| i’m good, thanks: towards menulessness, part 3
december 20, 2015
(Continued from part 1 and part 2.)
OK, so last time, I started in on comparing the slow (d)evolution of general website structure into social media platform design. Social media sites tend to be light on the navigation and heavy on the main content. They also do a lot to aim your eye as you scroll down a page, where increasingly the left menu tends to vanish and the only navigation you're left with is a sticky (i.e., fixed to the top even as you continue scrolling) header.
For anonymity's sake, I've cleared out names and avatars and post content. But the stark monochromatic interface of Facebook, paired with the bold blue links we all have been dutifully trained to recognize as proper nouns - friends' names, institutions, band pages, companies, and beyond - paired with icons and sizable post content seems to be enough to keep us moored as we neverendingly scroll further down the purgatorial news feed.
News sites seem increasingly fond of this approach, too - the sticky header of sections is alive and well on The New York Times, for instance.
The six vs. one column difference is interesting - Facebook is unapologetically hyper-local, so it makes sense for them to not "section" their content in the traditional newspaper sense. Both layouts encourage a general disengagement from the site navigation. Facebook eliminates the left navigation entirely, while the NYT dithers the visbility of the top bar in lieu of dynamic, colorful images in the body content.
And there's plenty sites out there that jettison the sticky top menu and just send you freewheeling into contentville, too - both "old media" and new, from The Boston Globe to Buzzfeed. As a whole, it looks a lot like serendipitous browsing is supplanting the old step-by-step workflows of finding information online - a real pivot towards ambient findability.
Synths from companies that respect the power of usability are well aware of this. When there's no choice but to fall back on menus, brands that zero in on playability and fun vs. RTFM superiority complexes are doing it right. This is why I'm a Korg aficionado. Korg synths toss out oodles of knowledge in the world.

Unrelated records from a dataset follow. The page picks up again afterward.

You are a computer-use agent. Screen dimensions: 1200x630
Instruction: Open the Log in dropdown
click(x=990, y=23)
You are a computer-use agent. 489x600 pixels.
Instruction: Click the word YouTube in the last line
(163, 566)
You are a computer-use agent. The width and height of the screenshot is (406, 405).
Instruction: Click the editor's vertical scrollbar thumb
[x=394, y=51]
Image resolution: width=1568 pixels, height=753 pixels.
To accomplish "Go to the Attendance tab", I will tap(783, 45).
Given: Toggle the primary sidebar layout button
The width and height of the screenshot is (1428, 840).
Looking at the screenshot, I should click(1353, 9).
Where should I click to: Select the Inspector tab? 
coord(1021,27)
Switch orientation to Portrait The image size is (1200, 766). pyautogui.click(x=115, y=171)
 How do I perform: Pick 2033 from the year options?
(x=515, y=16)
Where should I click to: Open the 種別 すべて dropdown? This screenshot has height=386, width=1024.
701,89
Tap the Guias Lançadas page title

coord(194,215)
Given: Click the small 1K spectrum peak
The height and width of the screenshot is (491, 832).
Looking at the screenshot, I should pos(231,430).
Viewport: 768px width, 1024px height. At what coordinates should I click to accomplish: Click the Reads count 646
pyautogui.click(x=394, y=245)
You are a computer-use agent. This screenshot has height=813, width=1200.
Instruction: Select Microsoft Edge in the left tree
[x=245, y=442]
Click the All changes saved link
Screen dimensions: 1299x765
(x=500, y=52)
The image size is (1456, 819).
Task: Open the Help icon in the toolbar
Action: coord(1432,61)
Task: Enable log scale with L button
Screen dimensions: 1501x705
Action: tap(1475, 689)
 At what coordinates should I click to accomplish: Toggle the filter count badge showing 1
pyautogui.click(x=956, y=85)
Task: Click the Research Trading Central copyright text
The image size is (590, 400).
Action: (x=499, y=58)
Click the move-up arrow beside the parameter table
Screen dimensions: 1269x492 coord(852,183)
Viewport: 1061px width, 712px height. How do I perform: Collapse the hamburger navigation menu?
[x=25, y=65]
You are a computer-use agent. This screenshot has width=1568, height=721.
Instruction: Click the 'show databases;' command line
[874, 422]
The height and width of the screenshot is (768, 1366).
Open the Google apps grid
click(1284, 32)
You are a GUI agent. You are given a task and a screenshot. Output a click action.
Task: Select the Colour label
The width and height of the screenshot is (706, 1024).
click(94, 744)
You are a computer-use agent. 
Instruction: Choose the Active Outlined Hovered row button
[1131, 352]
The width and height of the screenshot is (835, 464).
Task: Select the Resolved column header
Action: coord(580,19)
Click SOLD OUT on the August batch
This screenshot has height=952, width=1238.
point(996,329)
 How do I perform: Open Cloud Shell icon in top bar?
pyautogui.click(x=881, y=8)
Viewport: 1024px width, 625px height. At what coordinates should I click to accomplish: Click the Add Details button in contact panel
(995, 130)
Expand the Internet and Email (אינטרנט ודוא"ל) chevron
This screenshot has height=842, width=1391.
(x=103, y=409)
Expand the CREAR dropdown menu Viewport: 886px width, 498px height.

Both of these interfaces are a bit text-heavy. But they help eliminate the reliance on simple or non-existent LED displays and product manuals; as a result, they're easier to understand and easier to play. Similarly, do I give a mouse's bum about whether or not whether "The Posts That Held [Me] Longest" was a post from The Upshot, or if the latest Star Wars thinkpiece wound up in Business or Arts & Entertainment? Noooope. I'd rather just twiddle a knob or flick a slider than spend half an hour trying to rephrase my confusion into the form of something that might be a subtopic of something listed in an index. Context continues to collapse, and content is what's left, 'cause that's what you want and that's what you got: right away, no digging, no menuing, no pathfinding.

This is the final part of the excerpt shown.